Diabetes is a series condition that is, unfortunately, quite common in modern society.
In fact, according to Diabetes Australia, there are currently 1.1 million people in our country alone who have been diagnosed with some form of the disease, with new cases appearing at a rate of 280 people a day.
Don't let that frighten you, however, as though it may be currently incurable, there are ways you can manage it to continue leading a healthy, active lifestyle.
What is diabetes?
There are a number of different types of diabetes, though type 1 and type 2 are the most common. Type 1 tends to develop in younger people, according to the US National Institute of Ageing, and type 2 can occur with age.
When you consume food, your body converts it into glucose (sugar) to provide energy for your cells. At the same time, insulin is released by the pancreas in order to effectively unlock your cells, allowing them to absorb the glucose. Diabetes, in a nut shell, affects your body's ability to produce insulin.

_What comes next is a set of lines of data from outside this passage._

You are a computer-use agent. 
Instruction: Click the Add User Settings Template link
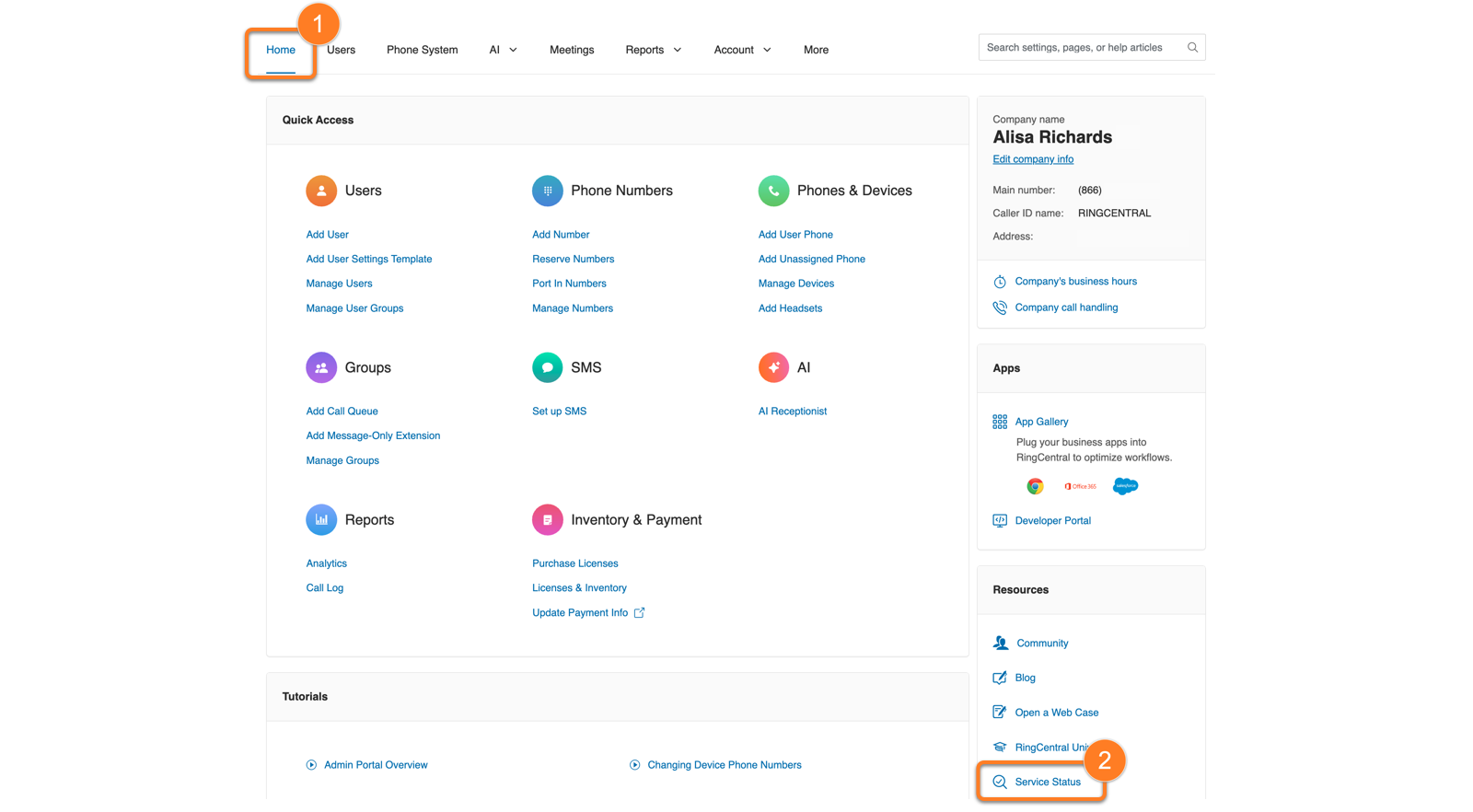click(368, 260)
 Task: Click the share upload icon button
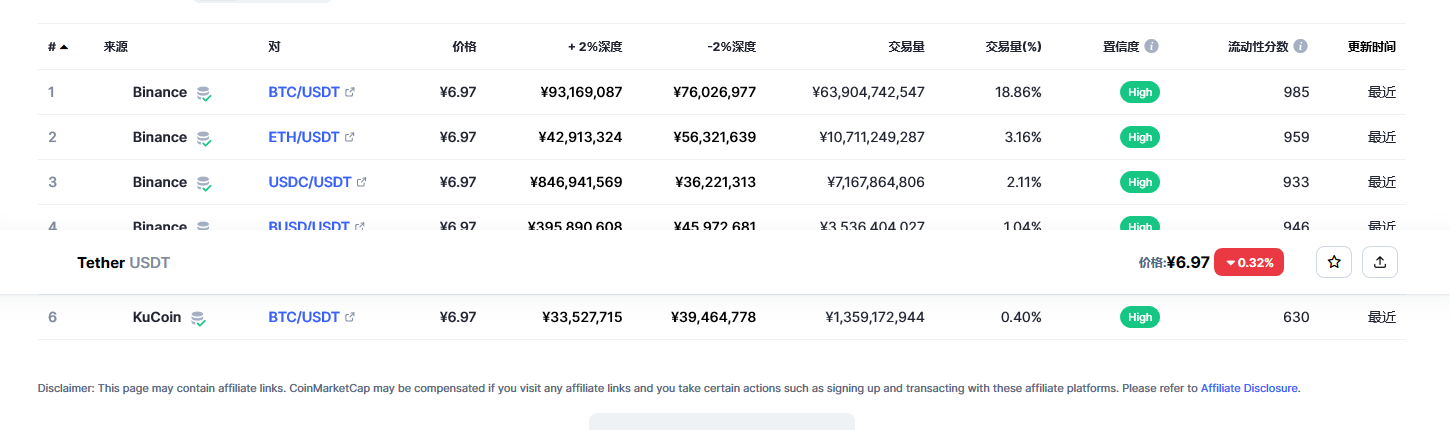click(1380, 262)
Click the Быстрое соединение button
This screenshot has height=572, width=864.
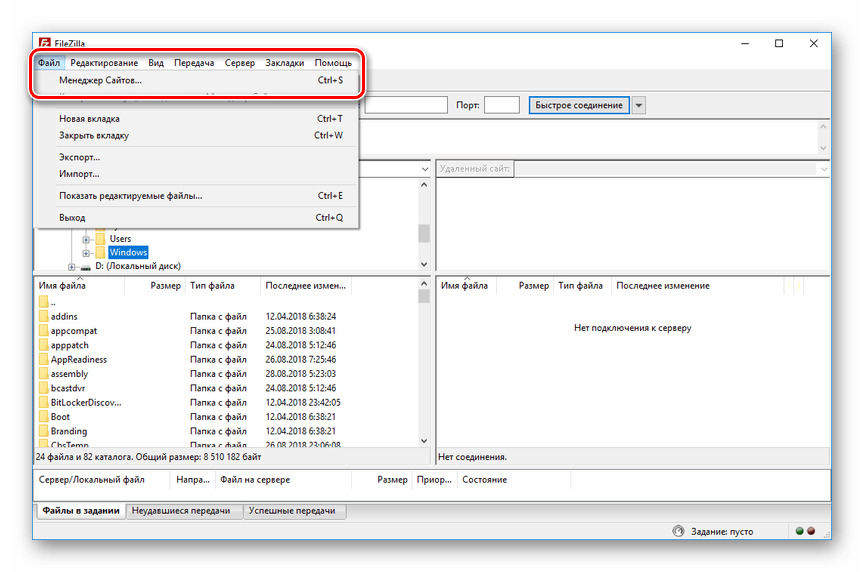click(579, 105)
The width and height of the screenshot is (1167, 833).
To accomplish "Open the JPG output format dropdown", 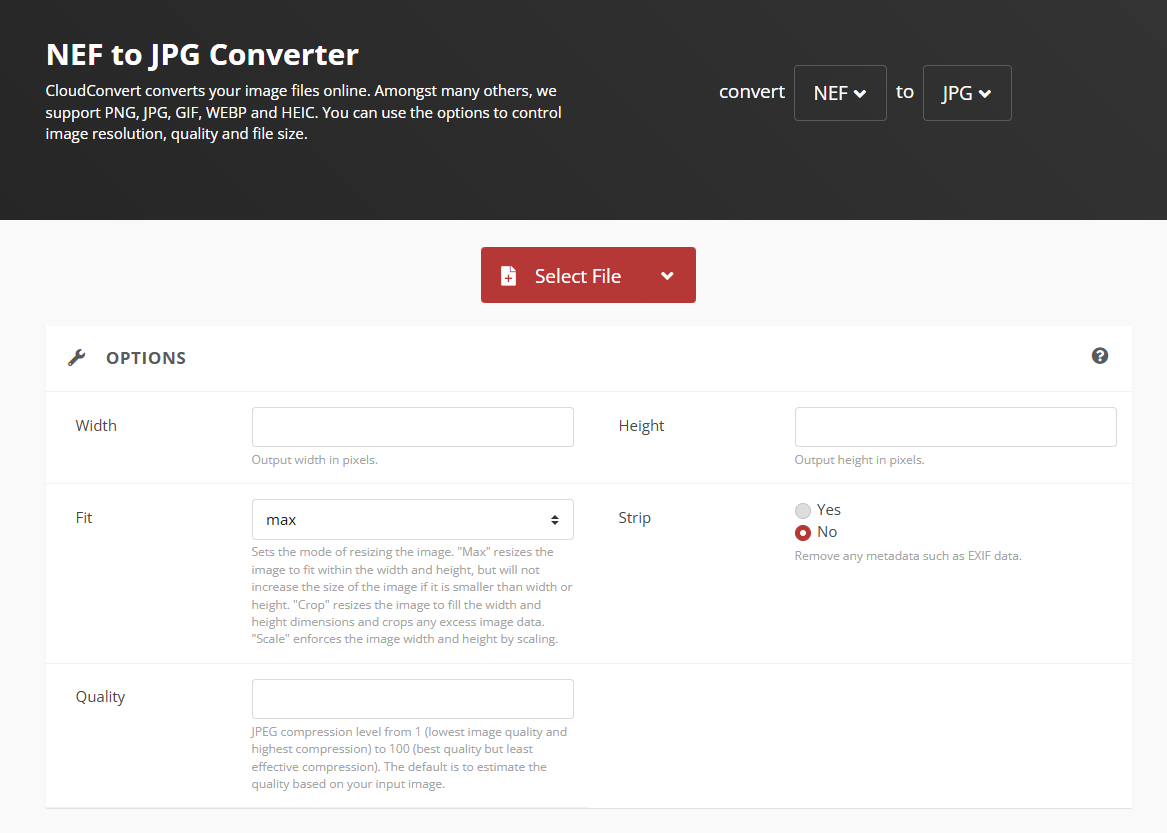I will pos(967,92).
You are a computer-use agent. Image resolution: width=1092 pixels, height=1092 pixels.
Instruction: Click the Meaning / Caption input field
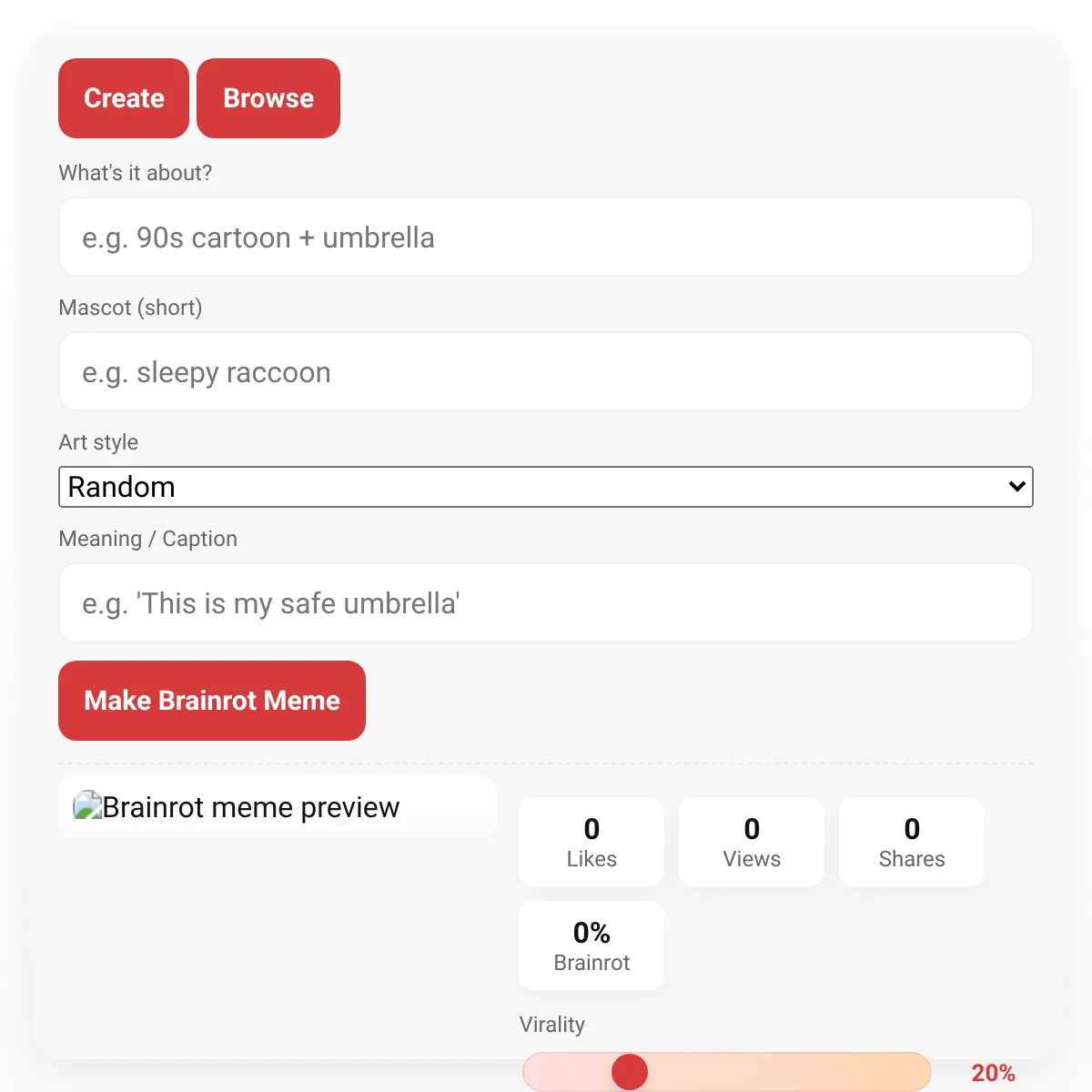[x=546, y=602]
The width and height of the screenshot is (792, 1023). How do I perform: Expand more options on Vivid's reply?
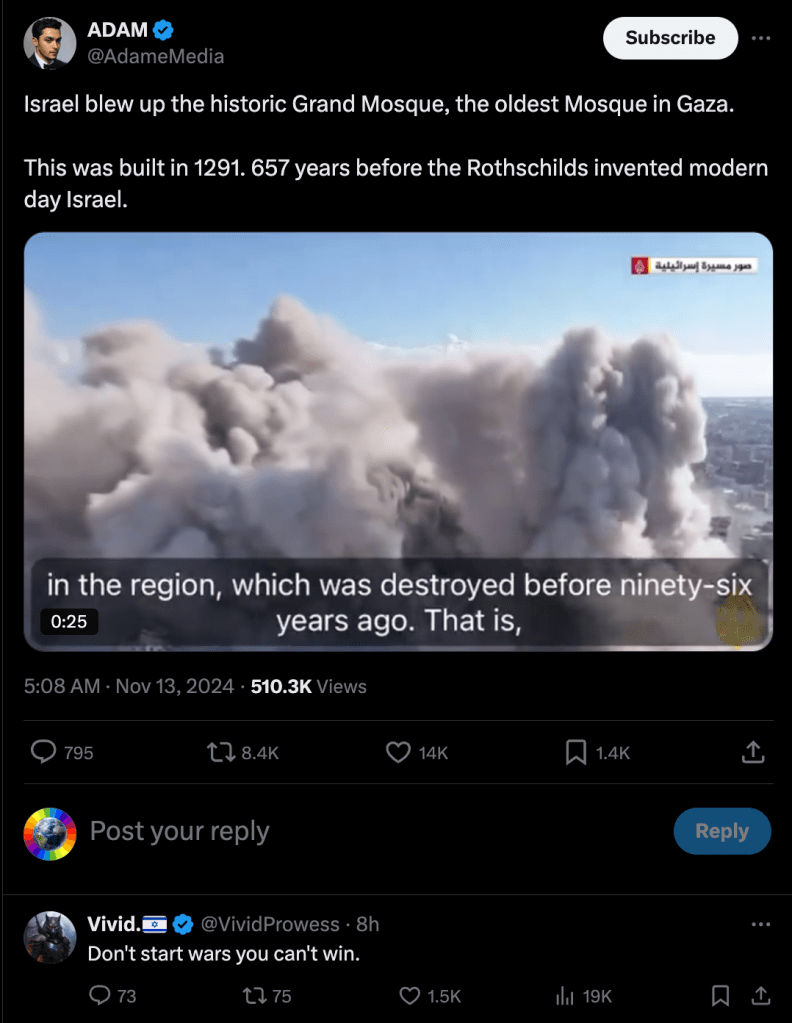761,924
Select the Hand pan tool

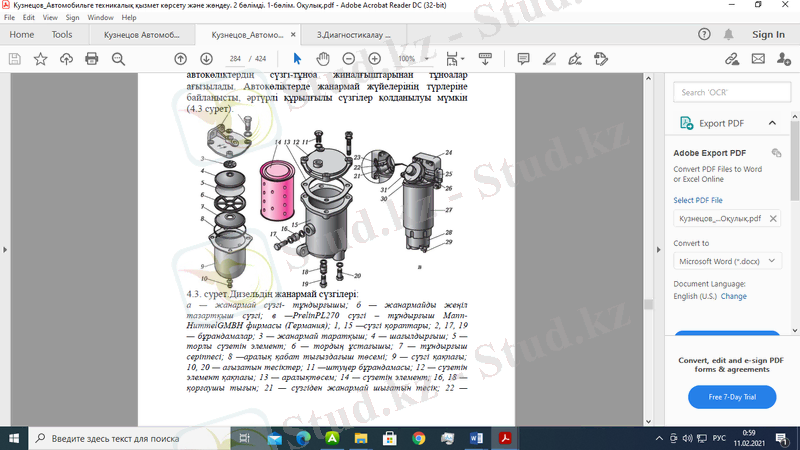(x=322, y=59)
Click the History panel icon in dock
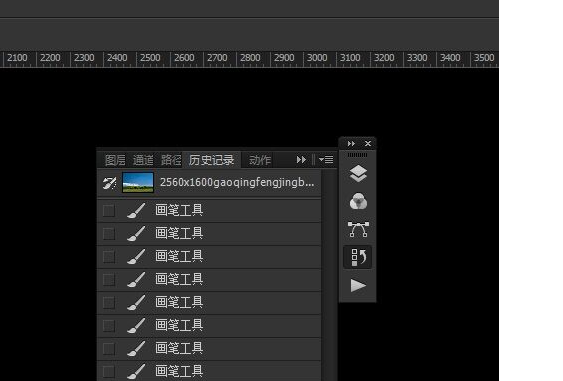The height and width of the screenshot is (381, 563). (358, 257)
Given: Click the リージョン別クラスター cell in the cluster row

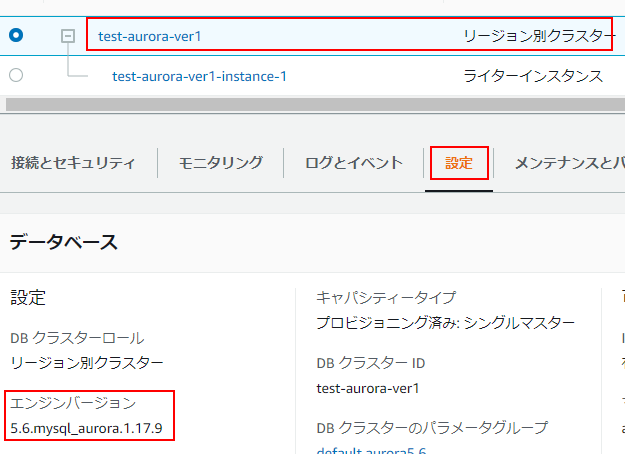Looking at the screenshot, I should [x=539, y=36].
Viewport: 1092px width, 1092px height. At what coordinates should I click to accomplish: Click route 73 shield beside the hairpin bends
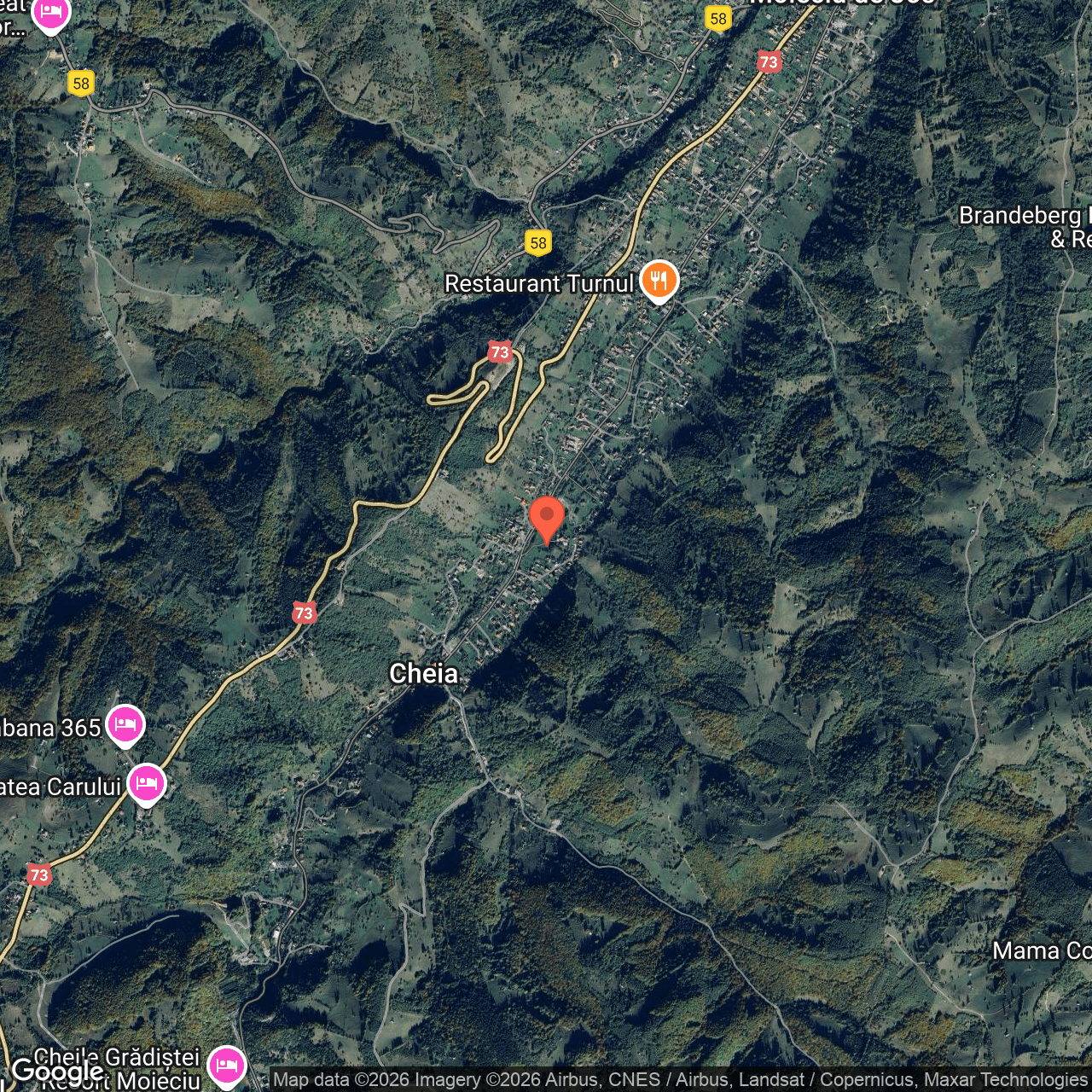pyautogui.click(x=500, y=351)
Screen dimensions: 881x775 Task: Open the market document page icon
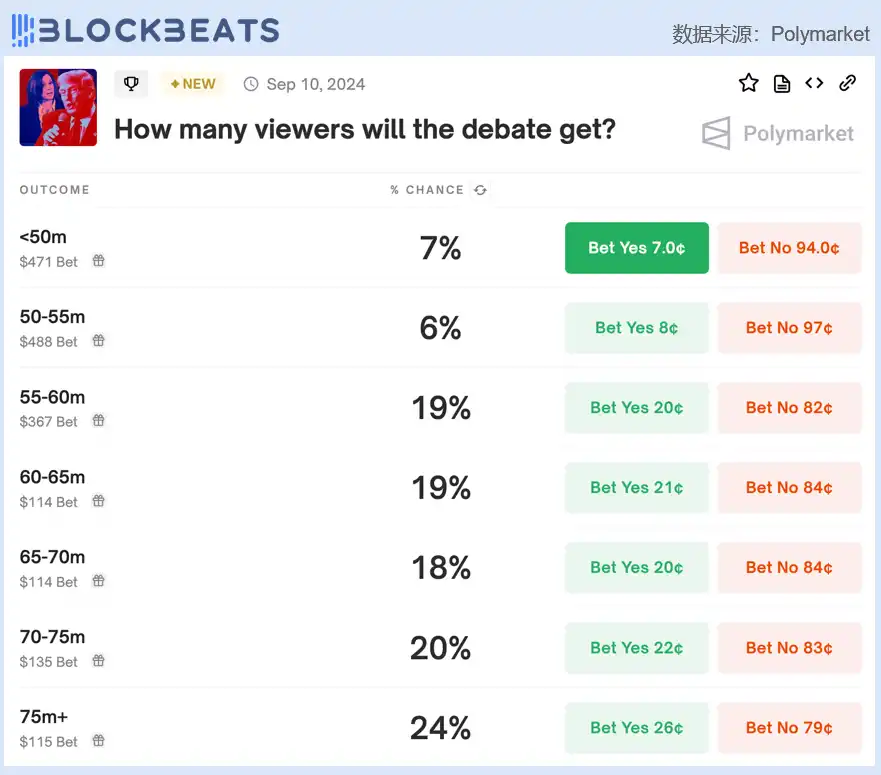pos(782,84)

Managing your condition with diet
One of the main ways you can manage your condition is by considering the energy levels of the foods you eat. This means figuring out your diet and planning your meals to be more healthy and balanced – though in a particular way.
Diabetes Australia recommends spreading your meals evenly throughout the day, and being mindful of the following:
-Fats: You will need to learn to avoid fats to have a diabetes-friendly diet. Though this doesn't mean cutting them out completely, it does mean minimising them and avoiding overly fatty food choices when possible. This could mean switching to trim milk, eating more fish and avoiding fat and skin on beef or chicken, limiting pastries/pies/cakes, and trying to eat grilled goods over deep-fried.
-Carbohydrates: Starchy carbohydrates are a great way to give your body boosts in energy levels, as these foods produce glucose when consumed. However, though it is necessary to eat them regularly as a diabetic person, you need to avoid foods that are too high energy. Your doctor will be able to tell you what's best for your personal needs, as there is no one-size-fits-all rule.
Remember to have plenty of fresh greens and non-starchy veggies – such as broccoli and tomato – as the bulk of your meal, with lean meat and starchy foods – such as potato, rice and pasta – in smaller amounts. Think 50 per cent non-starch, 25 per cent lean meat and 25 per cent starch.